Stats Filter -- Smallish Sample Size
October 17, 2018 11:53 PM Subscribe

My statistics experience is rusty. I want to compare about 175 cities to each other. I'm not sure what is the best way to do that.

I have several independent variables and a few dependent variables.

Is regression analysis appropriate with this sample size? If not, what would be better?

posted by maurreen to Science & Nature (17 answers total)

That's a very vague question. What exactly are you comparing between the cities? What's the variability like? Do you think the regression is linear or non-linear?
Regression is probably workable as it's a highly flexible tool. It just might not be the best for your situation.
posted by solarion at 1:50 AM on October 18, 2018 [4 favorites]

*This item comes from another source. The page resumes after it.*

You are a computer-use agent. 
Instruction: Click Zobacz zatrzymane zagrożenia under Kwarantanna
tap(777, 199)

OLS is fine for that sample size. It might not be fine for the particular DVs you're looking at, at least not if you're intending to do something serious with your results.
posted by GCU Sweet and Full of Grace at 4:21 AM on October 18, 2018 [1 favorite]

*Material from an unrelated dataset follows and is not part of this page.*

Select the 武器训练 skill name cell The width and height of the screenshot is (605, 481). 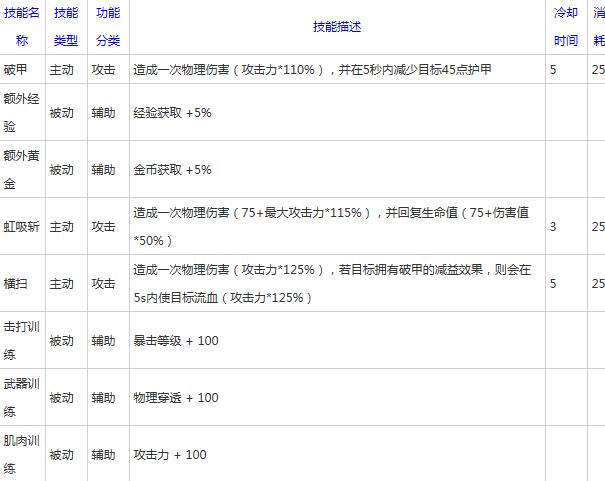click(22, 398)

Yeah in my experience doing regression with cities (even counties) in the US all of the effects are driven by 5-10 observations. Regression allows you to control for population, density, size, etc. Be careful about relying on parametric significance testing, both for violating normality assumptions and effective degrees of freedom.
posted by supercres at 6:31 AM on October 18, 2018

What’s the population that you are trying to infer something about? That changes the effective sample size too. Eg the same 175 cities may be a large fraction of all modern cities in the USA that have over a certain population, but constitute only a tiny fraction all human settlements across the world and all known history. The sample size is effectively larger in the first case.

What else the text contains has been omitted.